(Task statement) Rewrite the records, starting at the beginning and ending with the line that contains "[x=408, y=389]", with "screenshot" replaced by "page" and nothing else changed. Leave the pictures out.

(Dataset excerpts)
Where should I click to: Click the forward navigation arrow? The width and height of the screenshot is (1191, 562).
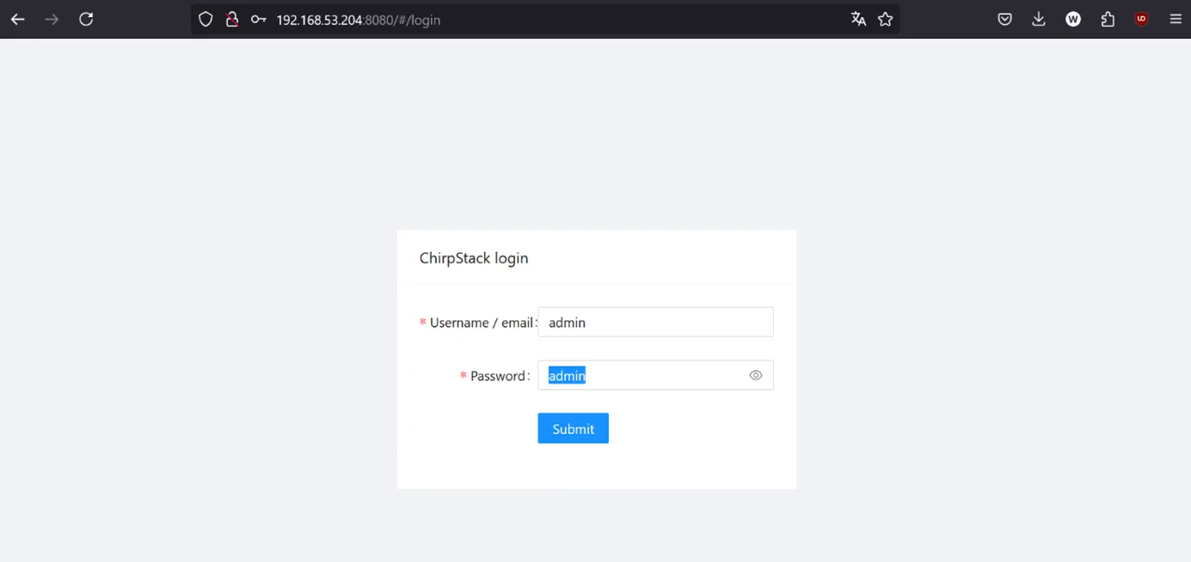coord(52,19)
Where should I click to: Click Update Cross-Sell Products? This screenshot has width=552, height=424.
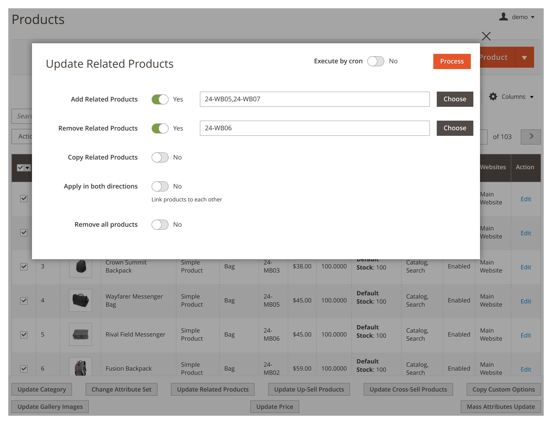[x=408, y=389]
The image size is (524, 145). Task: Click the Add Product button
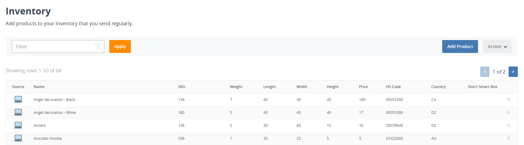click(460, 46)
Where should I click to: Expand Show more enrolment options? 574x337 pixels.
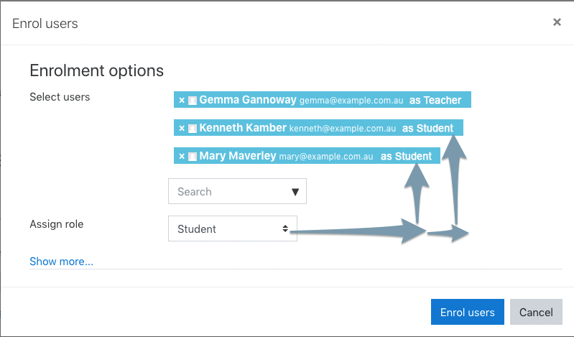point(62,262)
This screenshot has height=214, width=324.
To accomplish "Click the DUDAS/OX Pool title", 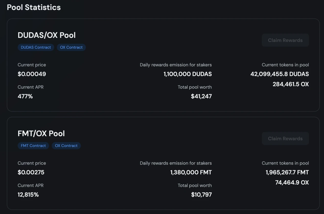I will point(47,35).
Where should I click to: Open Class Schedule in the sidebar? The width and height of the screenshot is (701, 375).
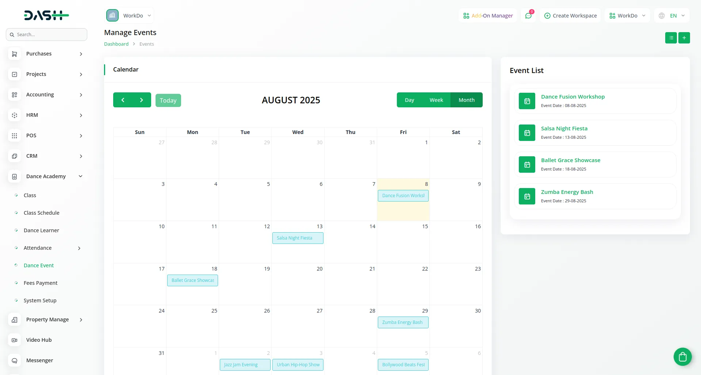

(Response below)
Where should I click to: Click the forward navigation arrow? The width and height of the page is (1191, 562).
coord(52,19)
Where should I click to: Click Update Cross-Sell Products? This page has width=552, height=424.
[x=408, y=389]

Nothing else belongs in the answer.